Thursday, October 1, 2009

When Worlds Collide












This past weekend, the fam went to a neighboring county's fair. It was quaint, precious, packed with people, live music and full o' carnies. Having never really been to any carnival to speak of, I never noticed this niche community. I'd heard the jokes and seen caricatures on TV. Wow. Up front, let me just admit my bias....I think the carnie reputation is well deserved.
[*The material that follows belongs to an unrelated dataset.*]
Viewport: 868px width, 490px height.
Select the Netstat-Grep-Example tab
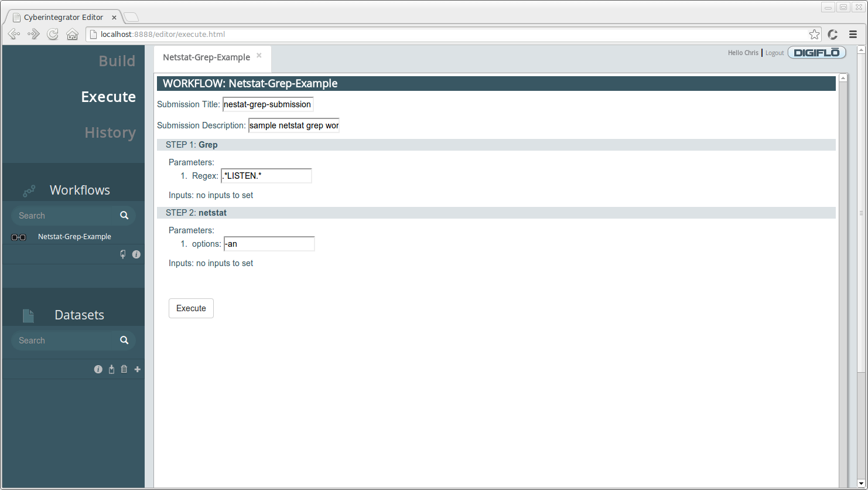coord(206,57)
First and Second Daughters and I got on the "vomitron" or whatever the brain scrambling ride was called. I was loving the idea of having the family participate in something as American as a county fair. Loving it, until Cletus-the-slack-jawed-yokel approached to secure us into the ride. Every horror story involving carnies came to mind as soon as I saw him lumber toward us with the grace of yak. I cringed at his unkempt grooming, visible body odor, dull look in the eyes, etc., and then I was shocked and horrified to notice that his fly was down. O gawd! Now I had a decision to make. Was he the stereotypical carnie-perv, or was he "special?" Either choice did not bode well. If he was a perv, I had my two beautiful, innocent daughters sitting here, waiting for him to "belt 'em in." On the other hand, if he was "special," what the hell was he doing running a ride that potentially launch us into orbit???? I settled on the perv option. At least I could karate-cize him if necessary. I preemptively lowered the security bar over us, only making an inspection by him necessary. The whole time, as I'm almost losing consciousness over his profuse b.o, I'm praying my two naive daughters do not notice that his fly is down, and God-forbid, anything else! I still shudder at the memory. Well, we survived, and thankfully, Daughters didn't notice anything "out of place."